Assigned task:
The answer must be an exact reprint of the lines from the one with "Task: Click the" through the final line of the data, with no pictures included.

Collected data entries
[Start of Attachment]

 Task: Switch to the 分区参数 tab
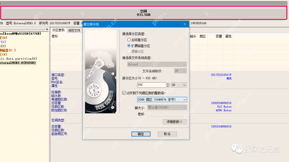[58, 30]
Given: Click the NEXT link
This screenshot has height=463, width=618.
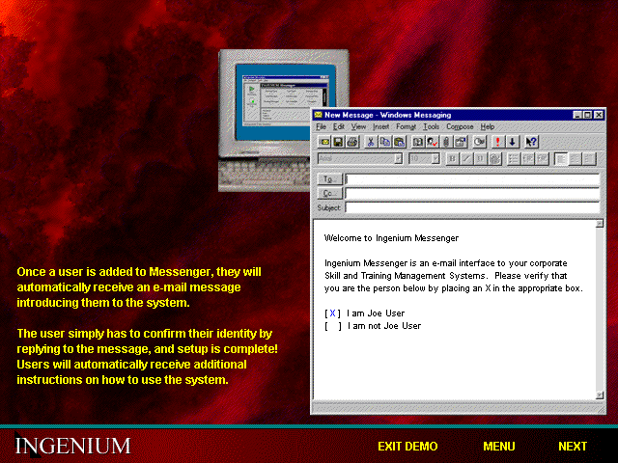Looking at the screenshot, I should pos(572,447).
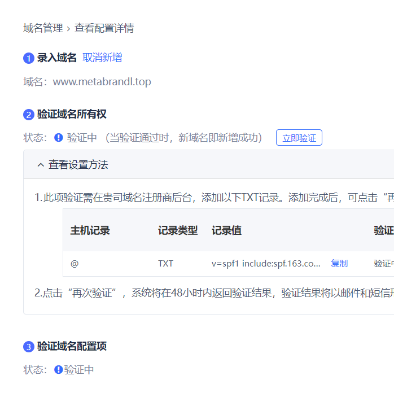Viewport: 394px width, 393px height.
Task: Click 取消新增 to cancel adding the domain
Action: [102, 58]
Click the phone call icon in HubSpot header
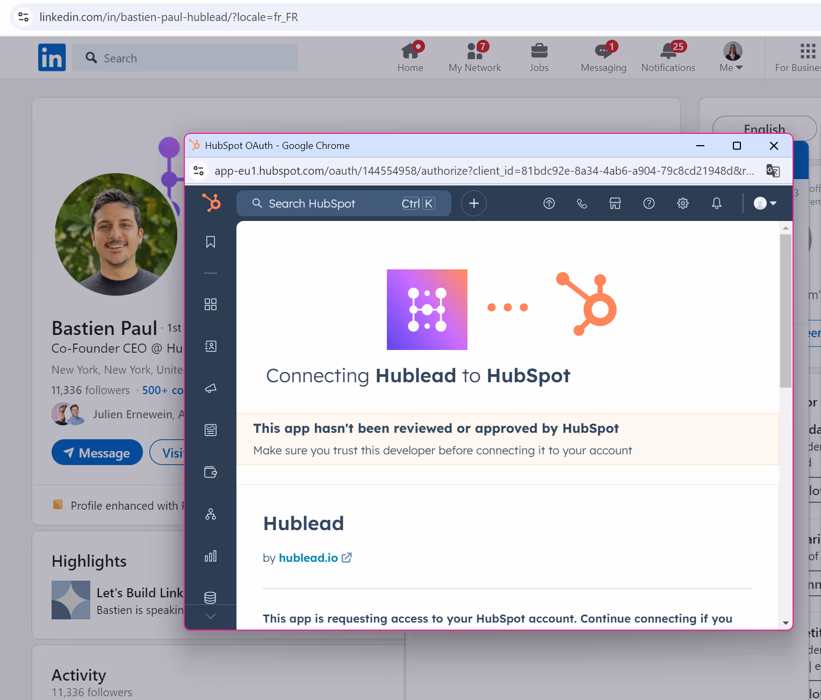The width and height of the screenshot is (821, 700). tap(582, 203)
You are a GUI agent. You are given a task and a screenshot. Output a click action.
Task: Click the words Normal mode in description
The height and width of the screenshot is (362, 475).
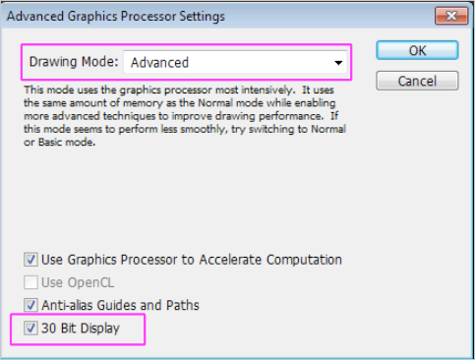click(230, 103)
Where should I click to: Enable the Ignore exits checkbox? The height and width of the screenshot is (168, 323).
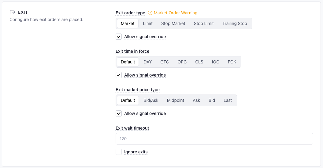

[End of Attachment]

Answer to the exercise:
Task: Click the words Normal mode in description
The height and width of the screenshot is (362, 475).
click(230, 103)
Where should I click to: Enable the Ignore exits checkbox? The height and width of the screenshot is (168, 323).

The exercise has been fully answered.